Fashion (no) Shows
AT LEAST SOME OF THE PROPS—cameras, crowds and reporters—were present and accounted for during Manhattan’s just-wrapped Fashion Week, but this time around it was ennui, not electricity, in the air, as the traditional hordes of high-wattage celebs and supermodels largely shunned the semiannual display of Seventh Avenue’s collections. “The tents [in which the shows are held] were kept up by the hot air being generated,” says industry observer Alan Millstein, “more than the reality of the situation.”

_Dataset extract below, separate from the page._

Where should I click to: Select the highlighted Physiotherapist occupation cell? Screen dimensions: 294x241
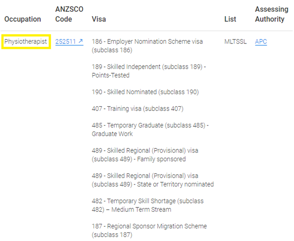(25, 41)
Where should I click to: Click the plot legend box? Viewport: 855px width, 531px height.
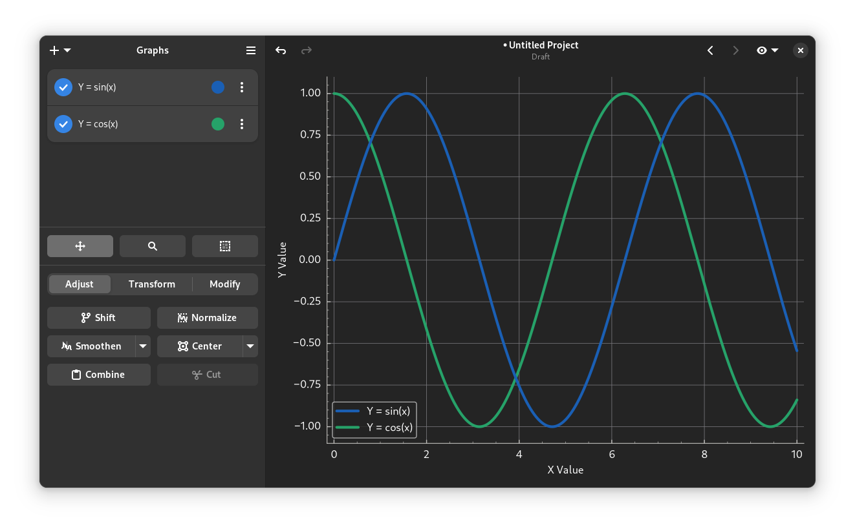coord(374,419)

Not that the event didn’t have a few bright moments. A newly platinum-coiffed Marisa Tomei turned up at Calvin Klein. The entertainer sometimes known as Prince held court at the Isaac Mizrahi show, while Aerosmith’s Steven Tyler and Isabella Rossellini hammed it up on Betsey Johnson’s catwalk. Still, the shortage of supermodels, for whom the up to $15,000-a-show paycheck can be mere mascara money, was obvious. Naomi Campbell and Linda Evangelista walked in only a handful of shows, Kate Moss in just one. Missing altogether were Claudia Schiffer (busy in town opening the Fashion Cafe with Campbell and Elle Macpherson) and Cindy Crawford (busy shooting her first movie, Fair Game). Even Bridget Hall, 17, who strutted exclusively for Ralph Lauren as part of her reported $2 million contract, had her mind on other things. “I’m focused on acting classes,” she said. “And I want to get into abstract painting.”
Maybe the supermodels could tell there would be little to get excited about. The designers—tempered perhaps by 1994’s sluggish sales—opted for buyer-friendly conservative styles. Ralph Lauren showed pinstriped suits and sequined gowns; Mizrahi made his fashion statement with red velvet riding jackets and camel coats. The most daring looks came in the form of western wear from Johnson and Nicole Miller and ’60s-style mod fashions by Marc Jacobs and Anna Sui.
But by the end, the overriding trend was fatigue. “The shows aren’t the real world,” said rocker Johnny Ramone, who cheered on Sui, a friend. “I wouldn’t want to make a habit of coming to these things.” Model Tatiana Patitz, who pouted and posed in the shows, seconded that emotion. Her favorite part of the week? “The end of it.”